According to warranty program literature, “licensed, local plumbers … will call the customer within one hour of filing a claim.” The NLC states that the external water warranty covers repairs to the underground service line from the city’s main line connection to the water meter, as well as “the underground service line between the water meter and the exterior foundation of the home.”
“I’m concerned about the quality of people they’ll be hiring,” City Council member Laurie Arora said. “If we’re putting our name on it, how much control will we have over contractors? I would want it to be very high quality (companies). … And I’m not sure we want to be in the insurance business.”
Grano said the NLC hires local contractors to perform the repairs.
City Council member Daniel Clark agreed with Arora.
“I’m concerned about endorsing,” Clark said. “We’re endorsing a product. I’m not sure we want to do that.”
Clark was also worried about the $4,000 cap per occurrence, noting that when he had a sewer line repair to make at his own house, it cost “much more” than that.

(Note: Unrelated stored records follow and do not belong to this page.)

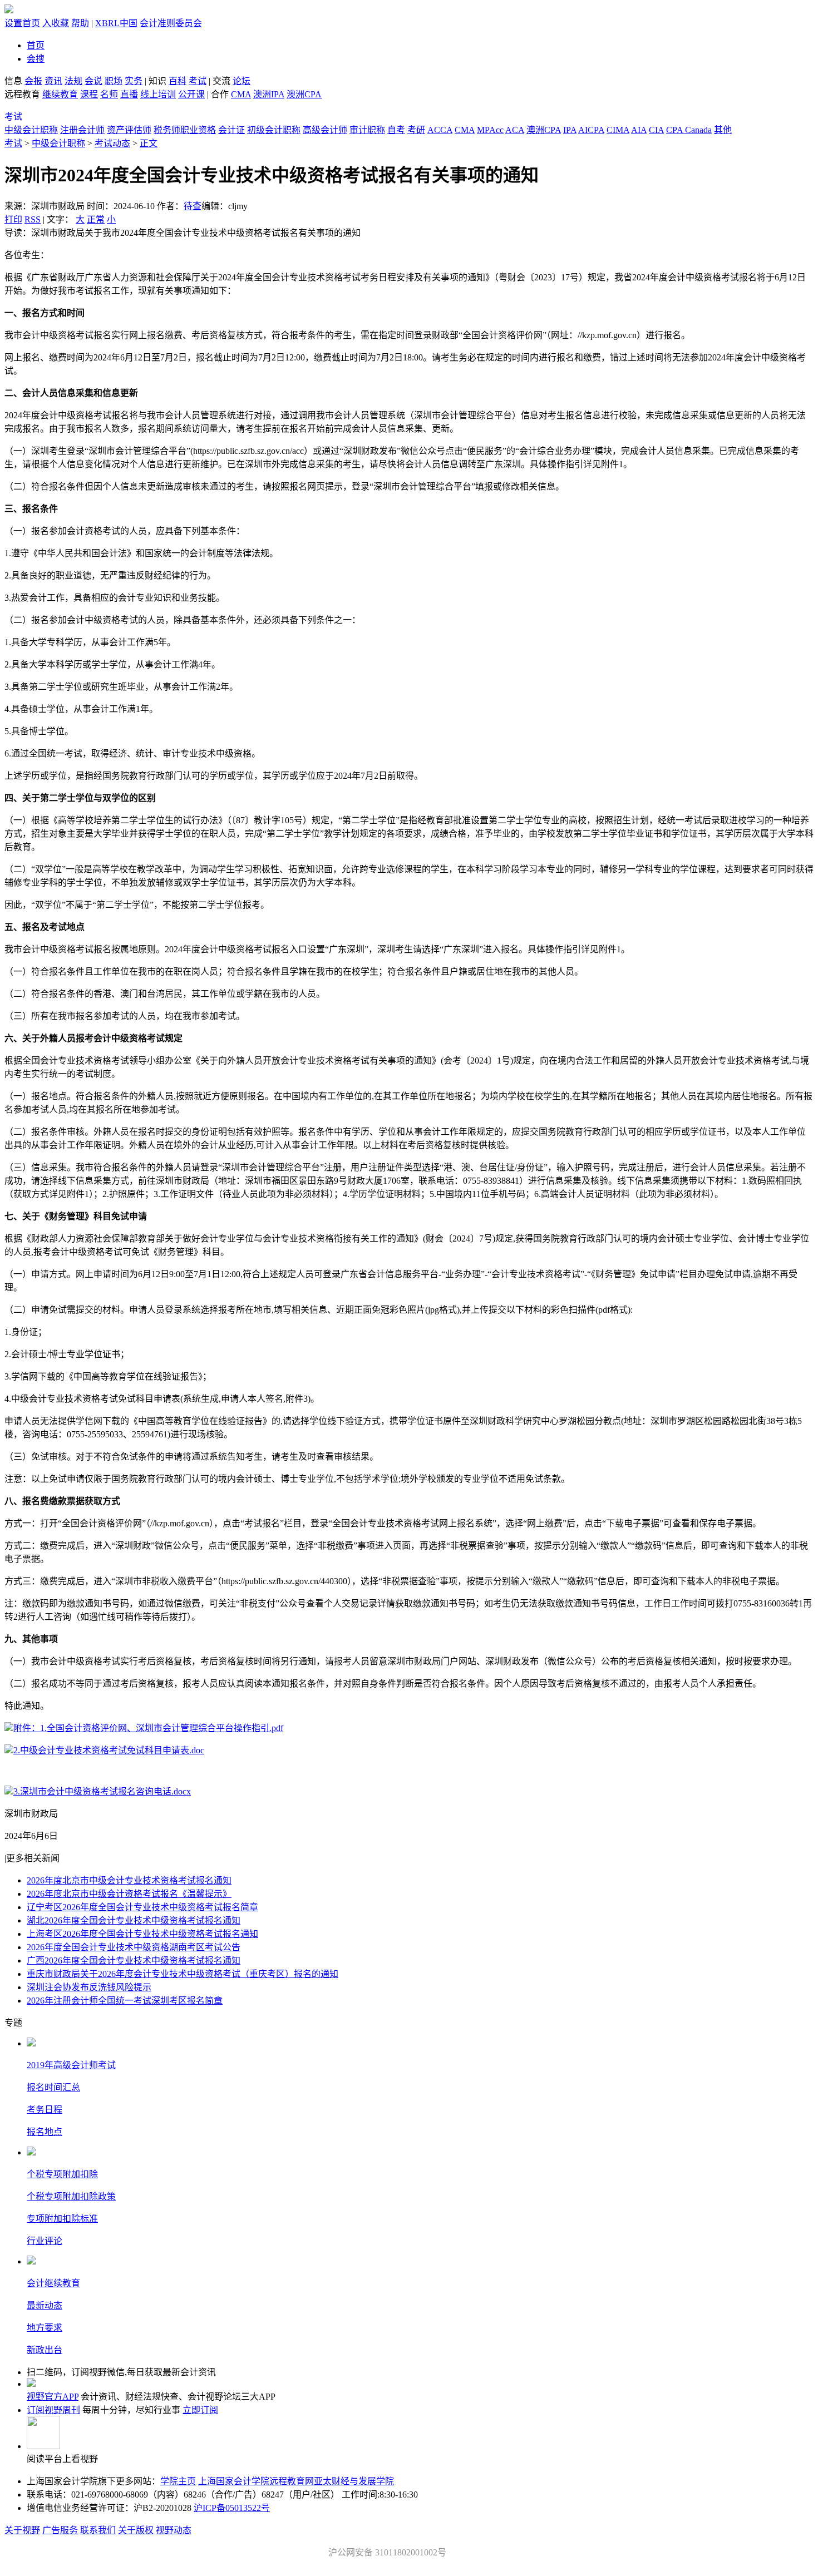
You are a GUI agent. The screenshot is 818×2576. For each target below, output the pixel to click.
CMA (241, 94)
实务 (133, 81)
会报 (33, 81)
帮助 (80, 23)
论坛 (241, 81)
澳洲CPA (304, 94)
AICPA (591, 130)
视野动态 (173, 2530)
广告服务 (60, 2530)
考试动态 (112, 143)
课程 (89, 94)
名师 (109, 94)
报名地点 (44, 2132)
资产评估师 (129, 130)
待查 (192, 206)
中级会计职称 (31, 130)
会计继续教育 (53, 2283)
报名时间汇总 (53, 2087)
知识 (157, 81)
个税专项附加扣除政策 (71, 2196)
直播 (129, 94)
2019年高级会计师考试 (71, 2065)
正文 (148, 143)
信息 (13, 81)
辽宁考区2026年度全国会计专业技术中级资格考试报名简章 (142, 1907)
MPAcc (490, 130)
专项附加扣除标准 (62, 2218)
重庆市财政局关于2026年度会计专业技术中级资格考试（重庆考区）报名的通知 (182, 1974)
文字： (81, 219)
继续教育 (60, 94)
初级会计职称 (273, 130)
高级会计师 (325, 130)
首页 (36, 45)
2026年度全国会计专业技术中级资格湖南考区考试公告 (133, 1947)
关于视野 (22, 2530)
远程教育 (23, 94)
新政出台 (44, 2350)
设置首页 (22, 23)
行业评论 (44, 2241)
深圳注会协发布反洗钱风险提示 (89, 1987)
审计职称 (367, 130)
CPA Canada (689, 130)
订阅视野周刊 (53, 2410)
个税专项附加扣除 (62, 2174)
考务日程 (44, 2109)
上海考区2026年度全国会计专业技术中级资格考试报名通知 (142, 1934)
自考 (396, 130)
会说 (93, 81)
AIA (639, 130)
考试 (197, 81)
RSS (32, 219)
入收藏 (55, 23)
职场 (113, 81)
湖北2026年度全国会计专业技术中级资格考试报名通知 (133, 1920)
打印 (13, 219)
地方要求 (44, 2327)
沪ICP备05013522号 (232, 2508)
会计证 (231, 130)
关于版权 (136, 2530)
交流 (221, 81)
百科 (177, 81)
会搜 (36, 58)
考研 (416, 130)
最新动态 (44, 2305)
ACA (514, 130)
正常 (96, 219)
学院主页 (178, 2481)
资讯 (53, 81)
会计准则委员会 (171, 23)
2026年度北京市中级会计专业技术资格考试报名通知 (129, 1880)
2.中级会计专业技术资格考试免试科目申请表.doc (108, 1750)
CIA (656, 130)
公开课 (191, 94)
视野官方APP (52, 2396)
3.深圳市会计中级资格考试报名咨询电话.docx (102, 1791)
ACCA (439, 130)
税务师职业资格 (185, 130)
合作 (220, 94)
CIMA (618, 130)
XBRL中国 (116, 23)
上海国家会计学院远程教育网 (256, 2481)
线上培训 (158, 94)
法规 (73, 81)
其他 (723, 130)
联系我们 (98, 2530)
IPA (569, 130)
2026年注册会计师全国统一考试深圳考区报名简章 (125, 2000)
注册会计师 (82, 130)
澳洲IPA (268, 94)
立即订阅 (200, 2410)
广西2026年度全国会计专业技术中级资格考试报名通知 (133, 1960)
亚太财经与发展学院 (354, 2481)
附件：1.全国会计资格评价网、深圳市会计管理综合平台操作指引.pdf (148, 1728)
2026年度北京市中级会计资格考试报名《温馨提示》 (129, 1893)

Although he acknowledged that older sewer lines like the ones in the Park tend to be more prone to breaks and leaks, City Council member Robert Denner said he wanted to determine first if there was demand in the city for such a program. He said he felt officials should get input from residents before signing up.
“I’d like to consider this a little bit further,” Denner said.
With too many unanswered questions, the council voted unanimously to table the issue.
Krajniak said the city could also look into creating its own warranty program, in which residents could purchase a warranty directly from the Park that would enable qualified city workers to make the repairs themselves.